フィーリアの言っていた一撃必殺と言う訓練もそろそろマンネリ化しつつあったのでそろそろ一夏を強化していこうと言う話になった。
「確かにな、射撃武器への警戒が浅すぎる…それではすぐにやられるな」
「まだ私に勝てないのはどうかと思うよねぇ」
「すいません…」
シャルルに続いてラウラ、フィーリアもその話題に乗る。確かに一夏は何とかなるっと言う安易な考えで突っ込みすぎなところがある。
「それ!」
「甘いですわよ!箒さん!!」
その頃、箒、セシリア、鈴は少し離れた所で一撃必殺の訓練中だ。
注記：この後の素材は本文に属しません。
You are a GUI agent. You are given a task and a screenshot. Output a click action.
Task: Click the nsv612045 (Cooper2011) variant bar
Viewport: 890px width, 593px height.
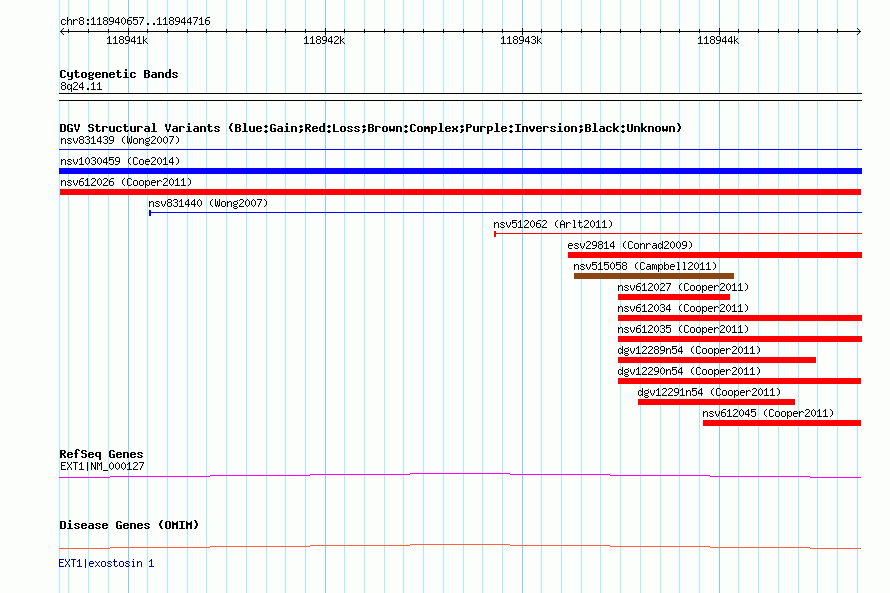point(781,423)
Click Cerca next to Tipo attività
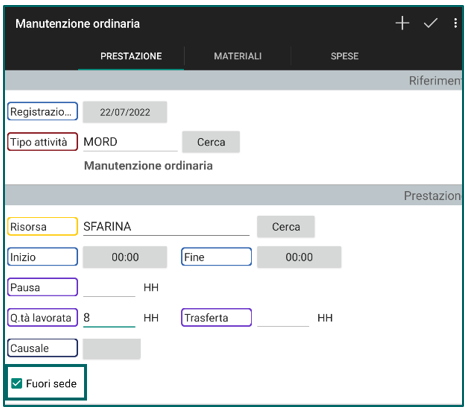The height and width of the screenshot is (414, 469). pyautogui.click(x=211, y=142)
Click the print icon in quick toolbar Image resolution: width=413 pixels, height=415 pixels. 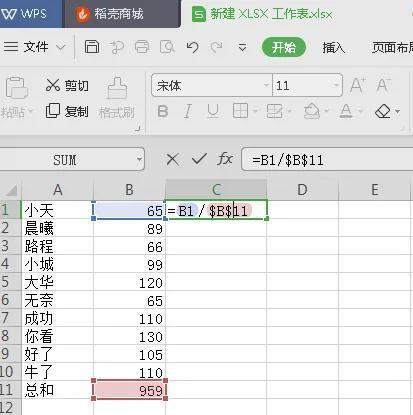coord(142,47)
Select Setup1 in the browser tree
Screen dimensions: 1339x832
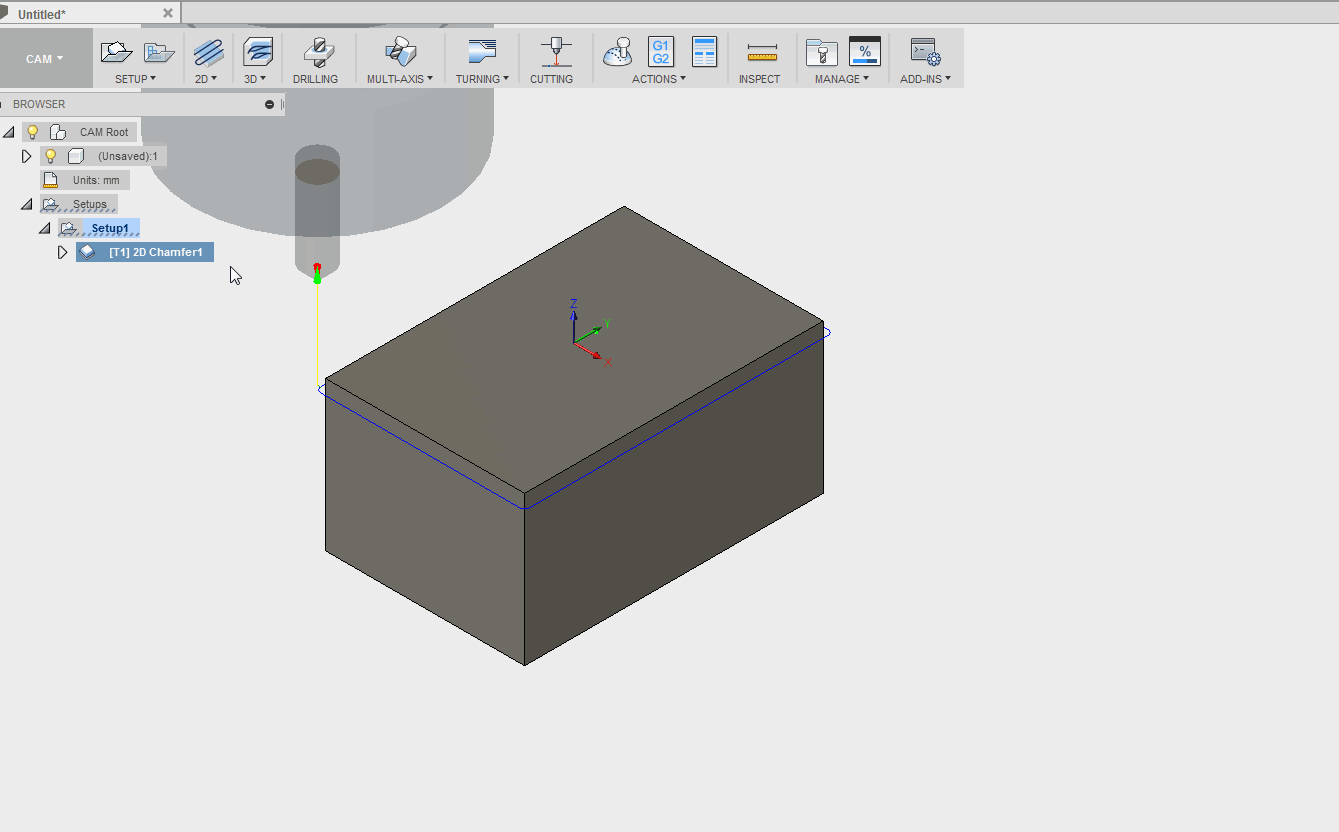(110, 228)
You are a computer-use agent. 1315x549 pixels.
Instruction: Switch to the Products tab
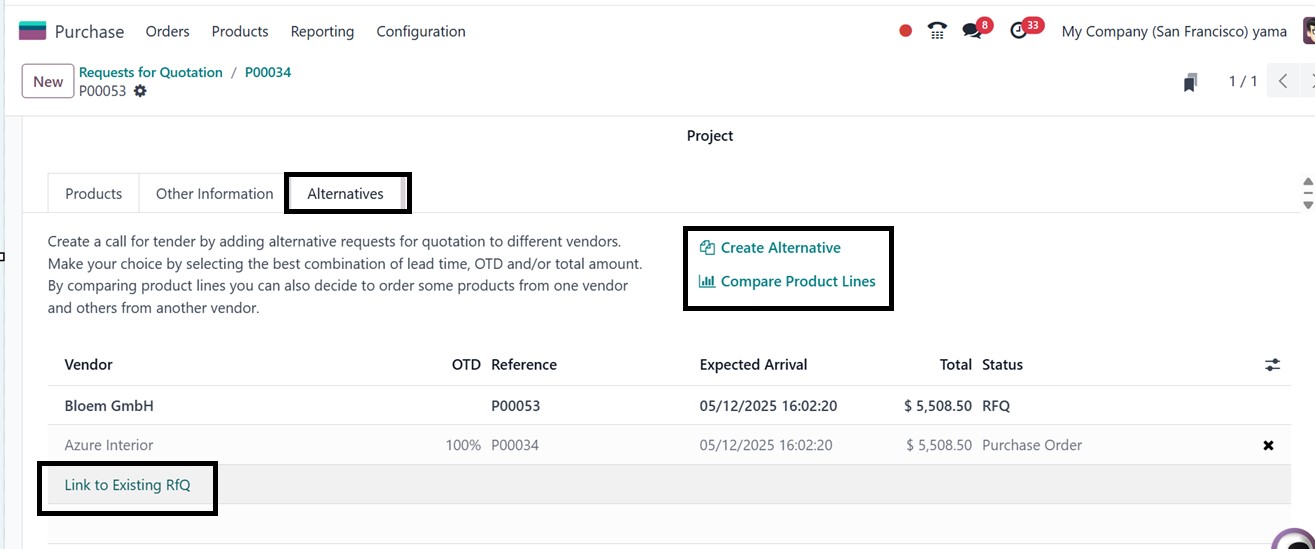[x=94, y=194]
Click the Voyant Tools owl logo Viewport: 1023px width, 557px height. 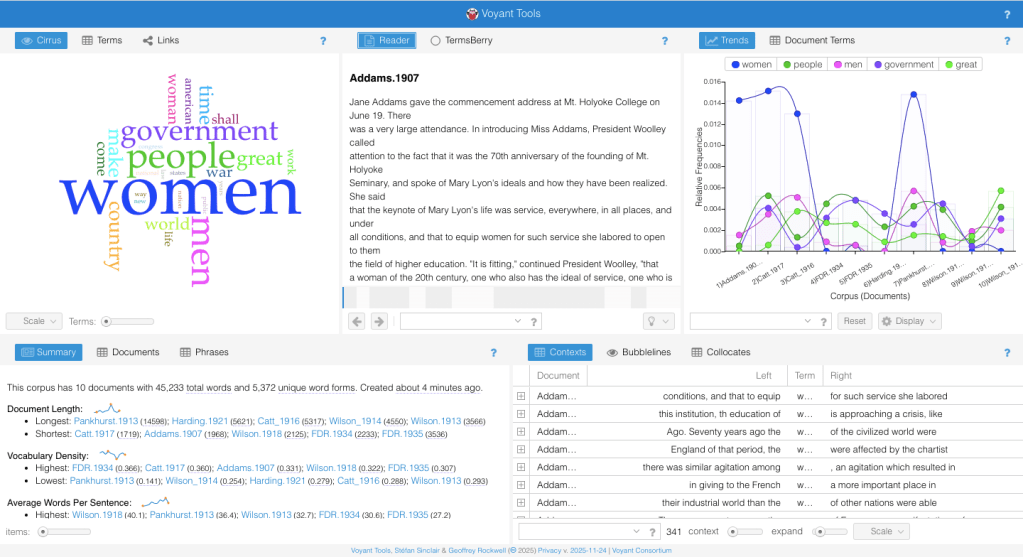[x=472, y=14]
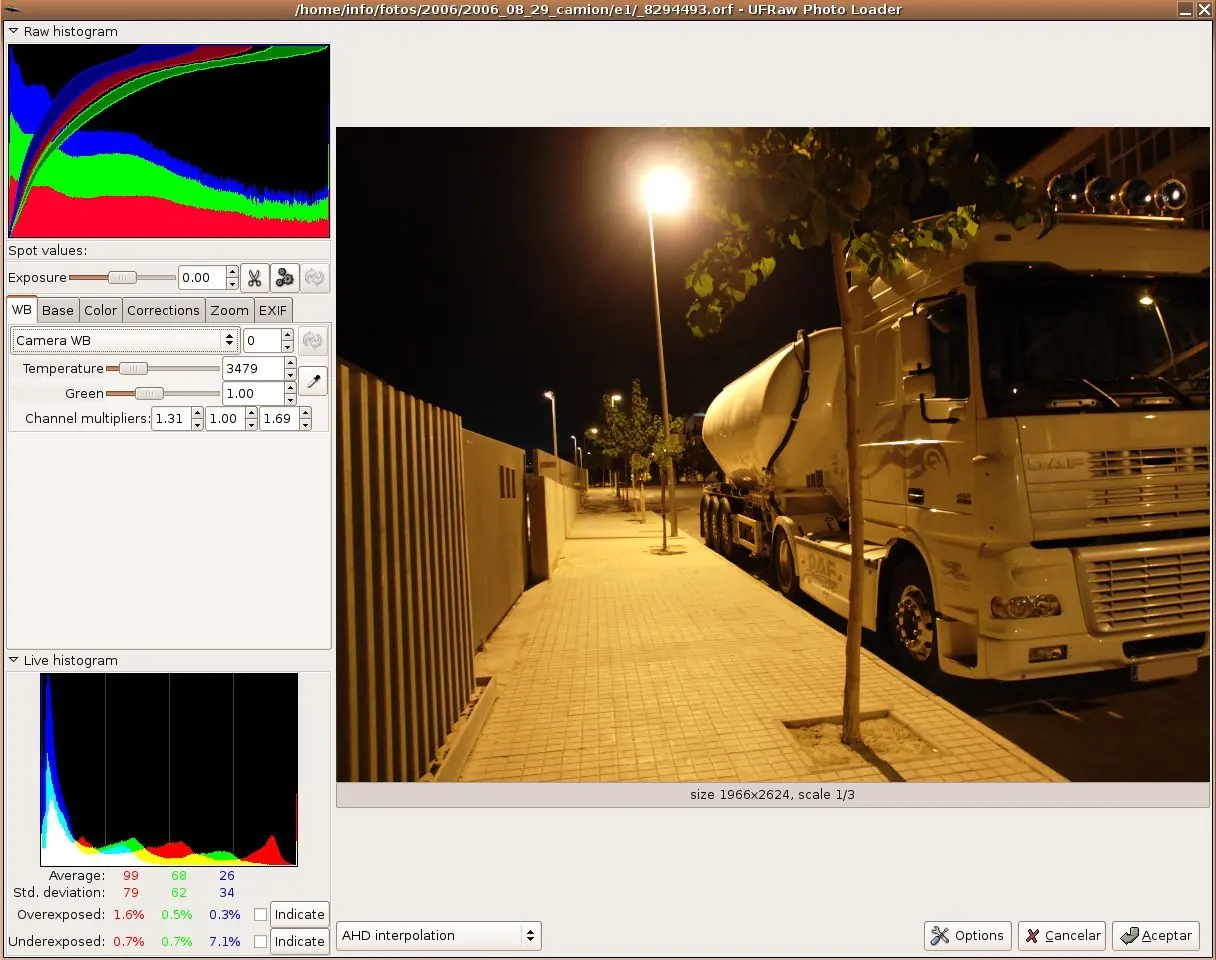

正確には箒の訓練だと言っても差し支えない。後でキチンと交代するため三人は訓練に夢中だ。
「知識だけじゃダメだからね、一回、撃ってみたら?」
「それが一番だろう…だが私のレールカノンは固定兵器だ」
「同じくぅ…」
まさに百聞は一見にしかず、シャルルはラウラとフィーリアを見やるが二人とも主兵装のライフルは機体に固定してあるために渡せない。一応フィーリアはブルパップマシンガンを持っているがあれはライフルじゃない。
「じゃあ、僕のを渡すね…」
「え?」
「武器の所有者が武装の
「すいません…」
シャルルの言葉に疑問の声を上げた一夏だがラウラはそれを察しすぐに答える。その姿はどことなく千冬を連想させる…教育を受けていた分似てくるのだろうか…。
「まぁ、取りあえず…やってみようよ!ね!」
しょんぼりする一夏を見てフィーリアは慌ててフォローを入れる。ラウラ自身には悪意はないのだが言い方の端々にキツイものを感じるのは軍人上がりのせいなのだろうか。
「体勢はこう…そうそう…」
シャルルから手取り足取り教えて貰いつつライフルを構える。つたない構え方だがまぁまぁサマになってきただろう。ラウラも黙って見守っている。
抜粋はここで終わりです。